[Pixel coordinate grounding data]
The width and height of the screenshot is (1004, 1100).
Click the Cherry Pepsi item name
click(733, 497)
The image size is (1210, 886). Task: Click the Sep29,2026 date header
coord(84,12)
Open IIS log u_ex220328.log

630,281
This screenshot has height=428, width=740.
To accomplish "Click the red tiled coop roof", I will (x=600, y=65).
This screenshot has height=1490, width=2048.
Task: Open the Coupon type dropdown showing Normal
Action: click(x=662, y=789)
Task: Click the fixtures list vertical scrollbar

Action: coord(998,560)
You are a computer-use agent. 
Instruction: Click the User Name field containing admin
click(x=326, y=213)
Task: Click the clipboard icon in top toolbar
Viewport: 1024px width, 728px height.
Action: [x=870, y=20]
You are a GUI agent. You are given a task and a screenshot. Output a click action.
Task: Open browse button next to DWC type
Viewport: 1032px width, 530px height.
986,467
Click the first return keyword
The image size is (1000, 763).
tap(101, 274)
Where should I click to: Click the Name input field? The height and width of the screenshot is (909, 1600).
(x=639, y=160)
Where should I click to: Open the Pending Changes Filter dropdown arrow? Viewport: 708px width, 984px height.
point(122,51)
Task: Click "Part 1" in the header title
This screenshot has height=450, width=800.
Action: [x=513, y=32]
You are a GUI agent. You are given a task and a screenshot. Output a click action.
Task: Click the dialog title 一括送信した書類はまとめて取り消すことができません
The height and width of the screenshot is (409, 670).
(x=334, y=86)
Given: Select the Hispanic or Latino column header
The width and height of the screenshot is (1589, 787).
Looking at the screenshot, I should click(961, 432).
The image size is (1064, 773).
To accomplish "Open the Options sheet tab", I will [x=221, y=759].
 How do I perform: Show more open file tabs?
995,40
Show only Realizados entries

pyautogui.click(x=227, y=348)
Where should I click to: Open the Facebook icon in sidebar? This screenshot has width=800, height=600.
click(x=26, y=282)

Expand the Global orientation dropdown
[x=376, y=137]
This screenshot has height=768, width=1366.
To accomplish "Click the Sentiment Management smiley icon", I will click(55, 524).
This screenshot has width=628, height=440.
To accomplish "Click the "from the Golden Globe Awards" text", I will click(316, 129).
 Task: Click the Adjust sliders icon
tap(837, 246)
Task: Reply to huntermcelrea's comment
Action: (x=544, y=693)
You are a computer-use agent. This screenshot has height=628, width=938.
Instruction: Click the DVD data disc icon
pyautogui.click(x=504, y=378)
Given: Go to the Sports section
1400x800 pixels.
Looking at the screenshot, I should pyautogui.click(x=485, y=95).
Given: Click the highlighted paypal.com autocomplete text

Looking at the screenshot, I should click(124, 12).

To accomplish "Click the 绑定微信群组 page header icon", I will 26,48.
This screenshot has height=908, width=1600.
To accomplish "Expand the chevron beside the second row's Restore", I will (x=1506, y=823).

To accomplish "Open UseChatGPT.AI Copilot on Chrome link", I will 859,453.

WHAT IS BEING ASKED
The entries shown above should be copied out word for word.

WRITTEN SOLUTION
The width and height of the screenshot is (1004, 1100).
Click the Cherry Pepsi item name
click(733, 497)
The image size is (1210, 886). Task: Click the Sep29,2026 date header
coord(84,12)
Open IIS log u_ex220328.log

630,281
This screenshot has height=428, width=740.
To accomplish "Click the red tiled coop roof", I will (x=600, y=65).
This screenshot has height=1490, width=2048.
Task: Open the Coupon type dropdown showing Normal
Action: click(x=662, y=789)
Task: Click the fixtures list vertical scrollbar

Action: coord(998,560)
You are a computer-use agent. 
Instruction: Click the User Name field containing admin
click(x=326, y=213)
Task: Click the clipboard icon in top toolbar
Viewport: 1024px width, 728px height.
Action: [x=870, y=20]
You are a GUI agent. You are given a task and a screenshot. Output a click action.
Task: Open browse button next to DWC type
Viewport: 1032px width, 530px height.
986,467
Click the first return keyword
The image size is (1000, 763).
tap(101, 274)
Where should I click to: Click the Name input field? The height and width of the screenshot is (909, 1600).
(x=639, y=160)
Where should I click to: Open the Pending Changes Filter dropdown arrow? Viewport: 708px width, 984px height.
point(122,51)
Task: Click "Part 1" in the header title
This screenshot has height=450, width=800.
Action: [x=513, y=32]
You are a GUI agent. You are given a task and a screenshot. Output a click action.
Task: Click the dialog title 一括送信した書類はまとめて取り消すことができません
The height and width of the screenshot is (409, 670).
(x=334, y=86)
Given: Select the Hispanic or Latino column header
The width and height of the screenshot is (1589, 787).
Looking at the screenshot, I should click(961, 432).
The image size is (1064, 773).
To accomplish "Open the Options sheet tab", I will [x=221, y=759].
 How do I perform: Show more open file tabs?
995,40
Show only Realizados entries

pyautogui.click(x=227, y=348)
Where should I click to: Open the Facebook icon in sidebar? This screenshot has width=800, height=600.
click(x=26, y=282)

Expand the Global orientation dropdown
[x=376, y=137]
This screenshot has height=768, width=1366.
To accomplish "Click the Sentiment Management smiley icon", I will click(55, 524).
This screenshot has width=628, height=440.
To accomplish "Click the "from the Golden Globe Awards" text", I will click(316, 129).
 Task: Click the Adjust sliders icon
tap(837, 246)
Task: Reply to huntermcelrea's comment
Action: (x=544, y=693)
You are a computer-use agent. This screenshot has height=628, width=938.
Instruction: Click the DVD data disc icon
pyautogui.click(x=504, y=378)
Given: Go to the Sports section
1400x800 pixels.
Looking at the screenshot, I should pyautogui.click(x=485, y=95).
Given: Click the highlighted paypal.com autocomplete text

Looking at the screenshot, I should click(124, 12).

To accomplish "Click the 绑定微信群组 page header icon", I will 26,48.
This screenshot has height=908, width=1600.
To accomplish "Expand the chevron beside the second row's Restore", I will (x=1506, y=823).

To accomplish "Open UseChatGPT.AI Copilot on Chrome link", I will 859,453.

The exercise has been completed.